Mark pushed me onto the couch. "That's what you think, bitch," he angrily spat out at me. He ripped off my panties, and he roughly spread my legs. I tried to knee him in the groin. I missed, but I still managed to send a knee into his solar plexus, and while he was gasping for breath I wriggled free. I hit him on the head with a lead crystal vase. It did not break, but Mark lost consciousness.

Tate quickly emerged from his hiding place, and together we moved the naked Mark to the torture bed, quickly binding him up. Tate gave me the whip, and he retired to his hiding place. He barely made it out of sight when Mark awoke.

"My head is killing me," Mark said. As he tried to get up and could not, he said, using his elegant command of the Queen's English, "What the fuck?" Then he saw me, standing there with only my panties on (I had slipped them back on), my boobs floating around above him.

I stood to his side and showed him the whip. "No," he said. I ignored him and gently whipped him. He almost began to laugh at my pathetic attempts with the whip. I channeled Tate's technique I had observed from the receiving end, and gave him a good thrashing. I could see red welts forming. "I wonder how this whip would feel on your cock?"

Mark's eyes got large. He had a huge and throbbing erection. I could see the blue veins sticking out from the sides. There was pre cum on the tip. I smiled, and whipped directly onto his cock. He screamed.

"It hurts, does it?" I said.

"You bitch!" Mark said.

"Physical pain pales compared to mental anguish, asshole" I said. I took out my iPhone and showed him his Facebook page picture of me, nearly naked (I was wearing only panties) and smiling, with his caption bragging how he had laid the 'school slut,' after a 30-year hiatus.

I put on high heels. I put one foot on Mark's stomach, and Tate emerged from the voyeur's hideaway. Tate had a real camera, not just a cell phone camera, and he took a lot of picture of my high-heeled foot right next to Mark's still erect cock. After the photo shoot, I got dressed and left.

Tate went and watched the video again of us fucking, and then finally released Mark. He told Mark to get the fuck out of his apartment and never to show his ugly face in Chicago again. Mark left quickly, shouting obscenities from the street. But when Tate appeared in his doorway, Mark quickly ran away as fast as he could.

Two can use Facebook, and I posted some of the pictures Tate had taken of Mark and me. Mark was looking like a wimpy submissive, with a sexpot in high heels and wearing little else walking all over him, while he was bound and naked. I was the sexpot, and if you knew my boobs, you would know it was I. Also, it was my Facebook page. That's a big clue. But I did not care. Not even a little bit. My comment was "I don't like wimps."
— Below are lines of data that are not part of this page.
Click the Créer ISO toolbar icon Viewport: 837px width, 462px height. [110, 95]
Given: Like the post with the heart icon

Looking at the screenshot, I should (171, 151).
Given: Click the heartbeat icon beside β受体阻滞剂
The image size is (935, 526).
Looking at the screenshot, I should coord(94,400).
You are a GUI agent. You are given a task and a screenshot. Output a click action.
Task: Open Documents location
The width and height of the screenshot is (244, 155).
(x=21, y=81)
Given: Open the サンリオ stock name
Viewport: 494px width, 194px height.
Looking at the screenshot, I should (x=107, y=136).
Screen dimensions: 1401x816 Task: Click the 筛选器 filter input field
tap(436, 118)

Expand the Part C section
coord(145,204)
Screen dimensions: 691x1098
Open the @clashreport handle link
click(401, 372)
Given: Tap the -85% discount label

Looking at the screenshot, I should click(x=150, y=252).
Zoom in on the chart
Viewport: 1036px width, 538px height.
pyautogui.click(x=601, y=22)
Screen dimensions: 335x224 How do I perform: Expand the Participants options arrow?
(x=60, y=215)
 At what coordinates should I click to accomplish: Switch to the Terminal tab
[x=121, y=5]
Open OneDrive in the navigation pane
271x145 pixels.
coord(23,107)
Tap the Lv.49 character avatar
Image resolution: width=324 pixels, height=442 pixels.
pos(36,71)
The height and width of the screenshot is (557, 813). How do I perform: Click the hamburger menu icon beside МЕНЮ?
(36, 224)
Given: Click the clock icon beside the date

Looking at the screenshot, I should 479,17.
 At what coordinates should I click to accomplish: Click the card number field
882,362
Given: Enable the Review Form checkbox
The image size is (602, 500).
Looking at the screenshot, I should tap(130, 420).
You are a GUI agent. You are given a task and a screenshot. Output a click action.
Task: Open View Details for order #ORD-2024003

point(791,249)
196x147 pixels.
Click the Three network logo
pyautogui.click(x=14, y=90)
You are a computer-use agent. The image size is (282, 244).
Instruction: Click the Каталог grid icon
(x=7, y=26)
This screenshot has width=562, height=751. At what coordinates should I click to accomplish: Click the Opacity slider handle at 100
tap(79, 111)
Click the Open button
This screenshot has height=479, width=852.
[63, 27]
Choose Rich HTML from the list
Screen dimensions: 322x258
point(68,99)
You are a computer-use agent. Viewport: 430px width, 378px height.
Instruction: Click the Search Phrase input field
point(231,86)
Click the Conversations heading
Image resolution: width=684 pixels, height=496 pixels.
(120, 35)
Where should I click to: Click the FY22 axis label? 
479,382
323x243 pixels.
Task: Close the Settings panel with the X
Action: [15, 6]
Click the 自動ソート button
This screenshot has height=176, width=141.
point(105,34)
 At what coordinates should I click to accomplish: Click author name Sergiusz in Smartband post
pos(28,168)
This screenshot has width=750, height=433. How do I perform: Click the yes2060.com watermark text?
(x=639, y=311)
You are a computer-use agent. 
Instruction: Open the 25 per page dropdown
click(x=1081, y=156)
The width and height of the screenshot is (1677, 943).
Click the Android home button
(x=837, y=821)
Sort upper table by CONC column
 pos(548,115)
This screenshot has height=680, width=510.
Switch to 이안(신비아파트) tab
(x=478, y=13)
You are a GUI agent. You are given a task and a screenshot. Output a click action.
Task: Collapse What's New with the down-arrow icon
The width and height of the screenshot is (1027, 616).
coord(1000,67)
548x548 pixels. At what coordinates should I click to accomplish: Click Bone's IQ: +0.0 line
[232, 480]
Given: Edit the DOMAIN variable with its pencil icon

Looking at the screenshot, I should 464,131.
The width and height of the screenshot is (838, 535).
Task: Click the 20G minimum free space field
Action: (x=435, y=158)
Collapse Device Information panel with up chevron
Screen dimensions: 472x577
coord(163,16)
Tate and I began dating. I learned a lot about being a submissive. I took to it like a duck to water. This helped me to realize, eventually, that my doormat high school slut behavior was actually exactly because I was a submissive. I just had not realized it.

Our relationship, that of Tate and me, which began mostly around sex, grew into something more. Now it is something much more. Conventional people would call it love. It's nice to love a man again. It's also nice to have a man love me. My kids like him, too. Well, sometimes one can have a happy ending, right? This is one of those times.